The four stages of integrative modeling. The integrative structure determination procedure proceeds through four stages. First, we collect all information describing the system, including experimental data and physical laws. Second, the representation of the system components is chosen, and each piece of input information is translated into a set of spatial restraints. Third, alternative configurations of the system components are sampled. Fourth, the ensemble of models resulting from sampling are filtered by their fit to the input data, the sampling and model precision computed, and the resulting model ensembles validated against information used and not used in modeling. Should the model not be deemed satisfactory, by either being too imprecise or poorly fit, the process can be iterated, adding more information or increasing sampling, until a satisfactory model is obtained. Steps in the fourth stage covered in this tutorial are outlined with thick lines

Answering different biological questions requires models of different precision. 8 Stochastic sampling methods often used in integrative structure modeling do not output a single structure but, rather, an ensemble of varied models that can be similarly consistent with the input data. This model ensemble defines the precision of the output model, but only if the resolution of sampling (sampling precision) is better than the model precision. In an analogy, sampling of a scoring function landscape is akin to taking an optical microscope image, in which only features larger than the resolution of the microscope are meaningful. Thus, accurately estimating the model and sampling precision are crucial for correctly interpreting a model.

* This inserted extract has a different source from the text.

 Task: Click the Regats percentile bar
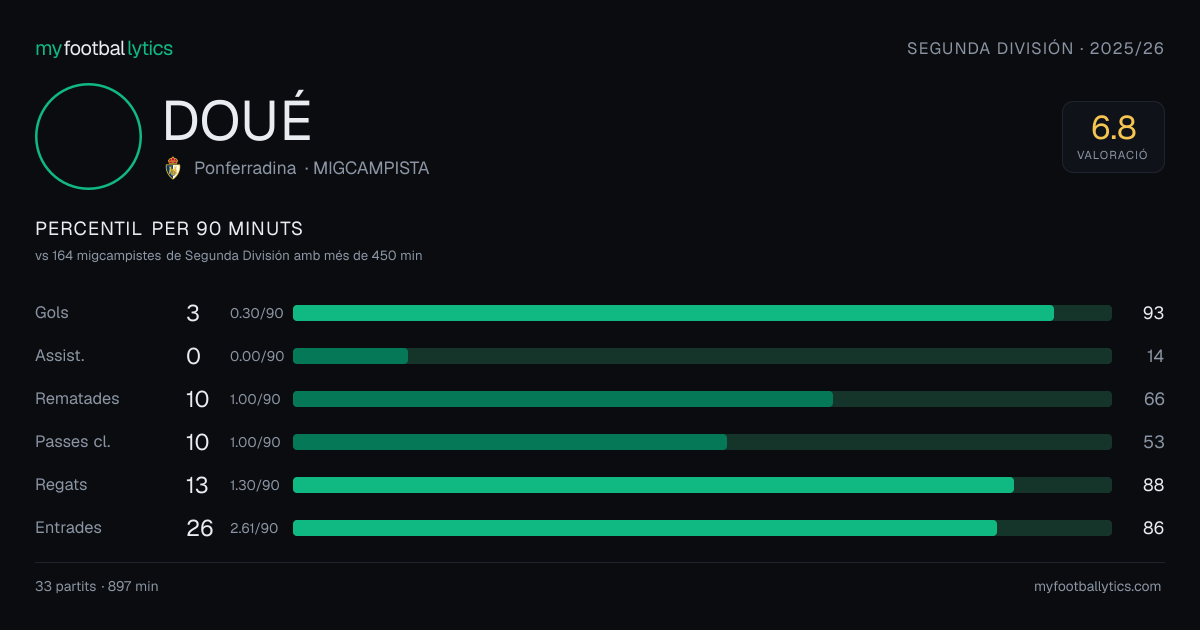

To facilitate all computational aspects of integrative structure determination, we developed the open source Integrative Modeling Platform (IMP) package (https://integrativemodeling.org/) 9 , 10 for constructing and distributing integrative modeling protocols. The modularity and flexibility of IMP allow us to mix‐and‐match alternative representations, scoring function terms, and sampling algorithms, which in turn facilitates addressing difficult modeling problems. IMP allows representing molecules at multiple resolutions, using spatial restraints from almost any type of data, and searching for solutions by a variety of sampling algorithms.

In a previous Tools in Protein Science article, 7 we demonstrated the Python Modeling Interface (PMI) of IMP for defining model representation, adding data‐based restraints, sampling structural models, and clustering and analyzing output ensembles. In this iteration of the tutorial, we discuss the rationale and implementation of previously described techniques for estimating sampling precision and model uncertainty (Figure 1, bottom) 5 , 11 and illustrate them by a sample integrative structure modeling application.

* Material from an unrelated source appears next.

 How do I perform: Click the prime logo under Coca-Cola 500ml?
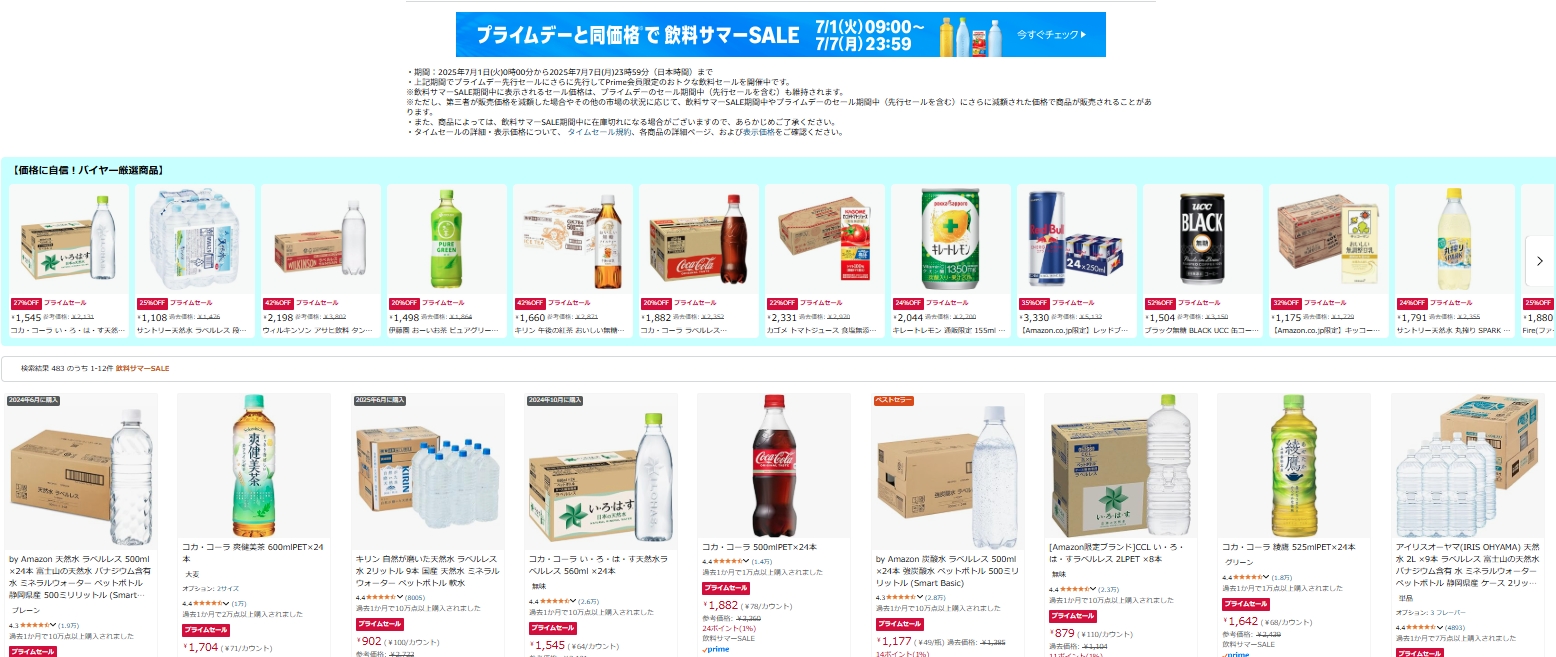[x=716, y=649]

2. INTEGRATIVE MODELING OF THE RNA POLYMERASE II STALK

In this tutorial, we model the positions and orientations of the Rpb4 and Rpb7 subunits in the RNA polymerase II stalk relative to the rest of the complex. The entire complex was previously solved via X‐ray crystallography at 3.8 Å. 12 Here, we utilize biophysical data including chemical cross‐links, a negative‐stain EM map, and physical principles to localize the two subunits of the stalk in relation to the rest of the complex. Users may opt to perform only the analysis portion of the tutorial by skipping Section 2.2.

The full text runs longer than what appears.